Teva non è un piccolo produttore straniero. È tra i giganti mondiali dei farmaci generici equivalenti, oltre che di quelli specialistici. In Italia ha quattro stabilimenti fra Lombardia e Piemonte e garantisce cure a basso costo a milioni di pazienti. Eliminare i suoi prodotti significa comprimere la libertà terapeutica, costringere i medici a riscrivere ricette già consolidate, mettere i farmacisti davanti al bivio fra obbligo deontologico e delibere municipali. Tutto questo all’ombra dell’articolo 32 della Costituzione, che tutela la salute come diritto fondamentale dell’individuo e interesse della collettività.

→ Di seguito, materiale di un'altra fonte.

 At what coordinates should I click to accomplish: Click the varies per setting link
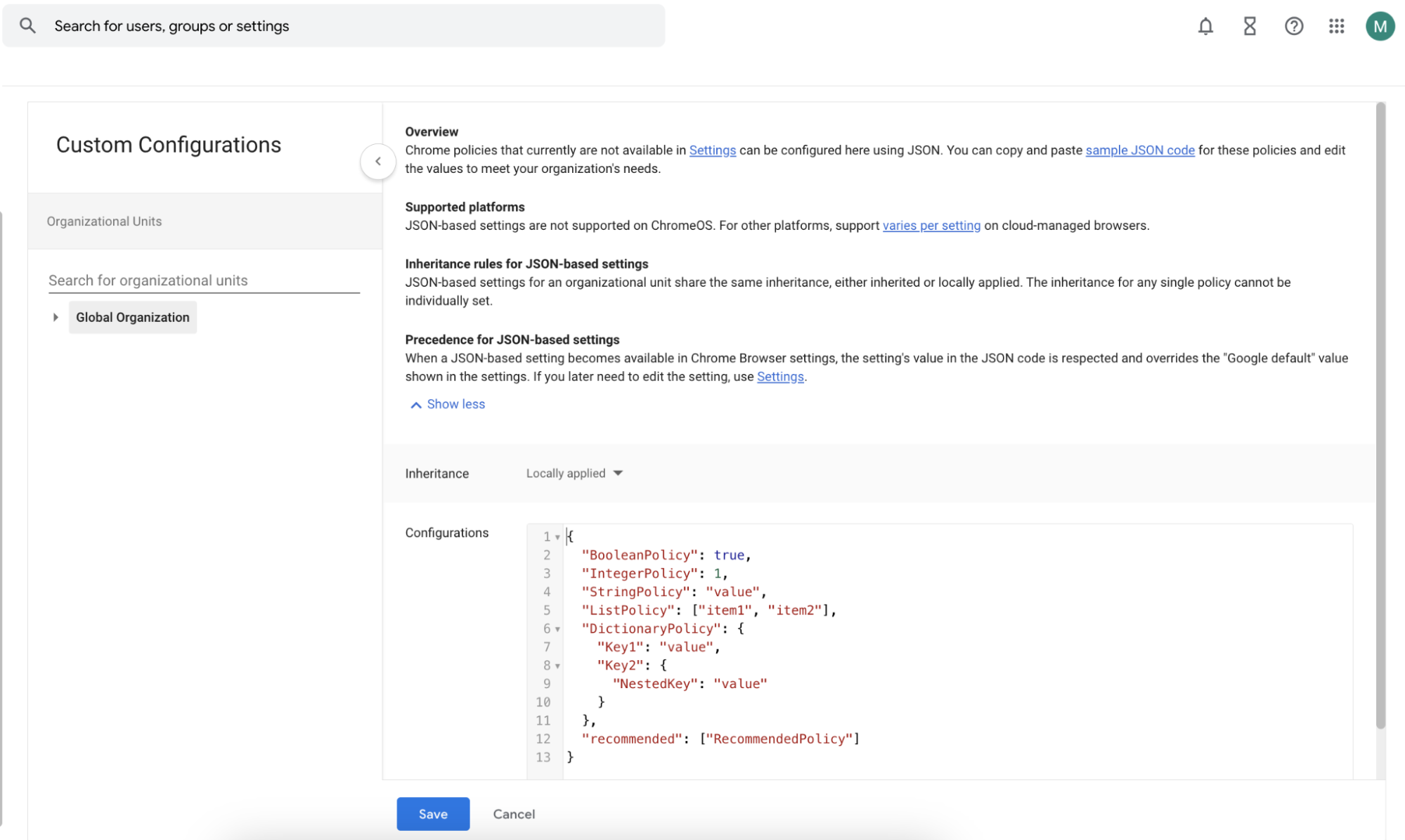pos(930,225)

Il paradosso è che in mozioni analoghe, già approvate altrove, si aggiunge la clausola: “i farmaci indispensabili prescritti resteranno disponibili”. Esistono farmaci non indispensabili, se prescritti? Non sappiamo se Castelnuovo abbia inserito lo stesso salvagente. Ma quando accade, il boicottaggio diventa una farsa: da un lato proclami “fuori Teva”, dall’altro rassicuri “ma le ricette saranno rispettate”. È la prova che l’atto non ha sostanza pratica, serve solo a titoli e post da condividere.
Ma questi atti, se resi concreti, sono vulnerabili davanti al TAR: violano norme nazionali ed europee sulla libera circolazione dei beni, l’accesso al mercato e il principio di non discriminazione. L’effetto pratico? I cittadini non andranno al TAR, ma finiranno per rivolgersi ad altre farmacie, più rispettose dei diritti e meno inclini a fare geopolitica sugli scaffali. Ma a Castelnuovo il punto è marcare un’identità politica, a costo di trasformare la sanità in palcoscenico.
L’illusione è quella di incidere sul Medio Oriente dal retrobottega di una farmacia comunale di Castelnuovo. Penalizzando i cittadini italiani. Un po’ come con gli embarghi alla Russia: quelli che avrebbero dovuto affondare in pochi mesi l’economia di Putin, mettendolo alla canna del gas.